One of China’s biggest social changes has been the government replacing its one-child policy with a two-child policy. What’s more, “You’re seeing changes in registration and citizenship requirements, which will enable more labour mobility and, hopefully, productivity gains. Lastly, at the enterprise level, there are very strong inidications that Beijing will no longer tolerate [the practice of] of loss-making industries being supported by local governments.”

Reynal says the country’s social changes are most significant because the Chinese labour force is aging and will need to be replenished. Plus, going forward, a spike in the use of technology and robotics would “drive the ongoing earnings of the tech space,” says Reynal.

Why Mexico is attractive

“[Mexico is] tied into the U.S., [which] is doing reasonably well,” says Reynal. And, he expects the 2016 U.S. federal election “could boost spending in the U.S. Following that, we’re [predicting] a pick-up in spending in housing and other infrastructure projects.”

Read: Will the 2016 U.S. election hamper the Fed?

Aside from benefiting from U.S. growth, Mexico has a young, educated labour population that has been able to tap into productivity gains.

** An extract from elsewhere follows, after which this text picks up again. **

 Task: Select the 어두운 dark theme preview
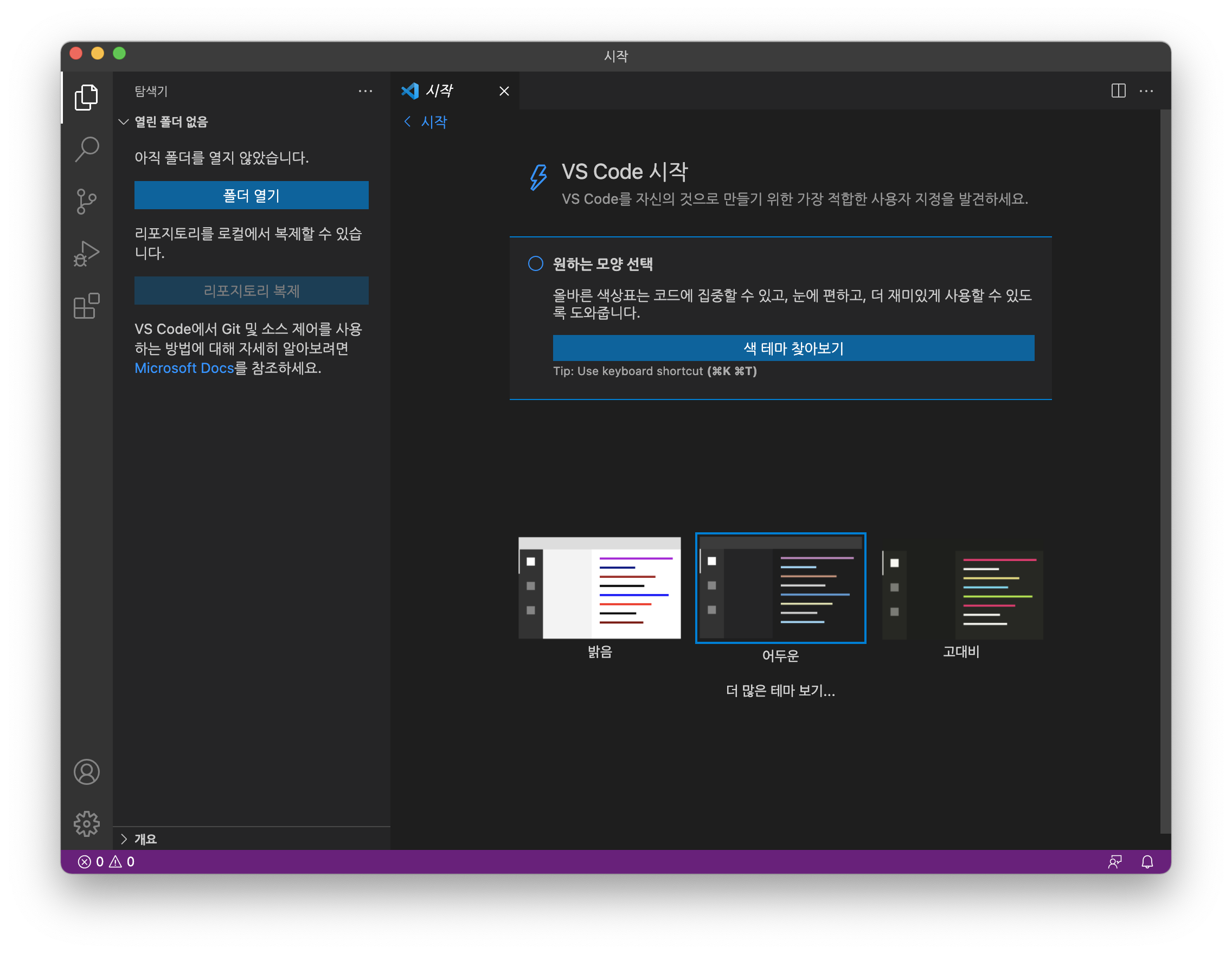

Futher, Mexico is developing some interesting companies, says Reynal. “You’re seeing emerging-market versions of developed-market companies. For example, you’re seeing low-cost airlines developed in Mexico [that] improve on the model we see in the U.S.”

Mexican energy reforms are also appealing. Reynal explains, “People have discounted [these reforms] on the back of lower oil prices, but [they] go far beyond simply pumping oil. [The reforms] go into how you [should] handle energy, including the electricity value chain and all the infrastructure linked to that.”

Read: 4 priorities for Canada’s energy sector

The most promising area of the Mexican market is the consumer sector, he adds, and some industrials are attractive. Also, Reynal suspects we may see a rally of cyclicals and materials. “As the margin of global growth continues to pick up—and as the market becomes more confident in the Chinese economy—we could [see] a cyclical turn-around and pick-up in materials and energy prices in the second half of the year.”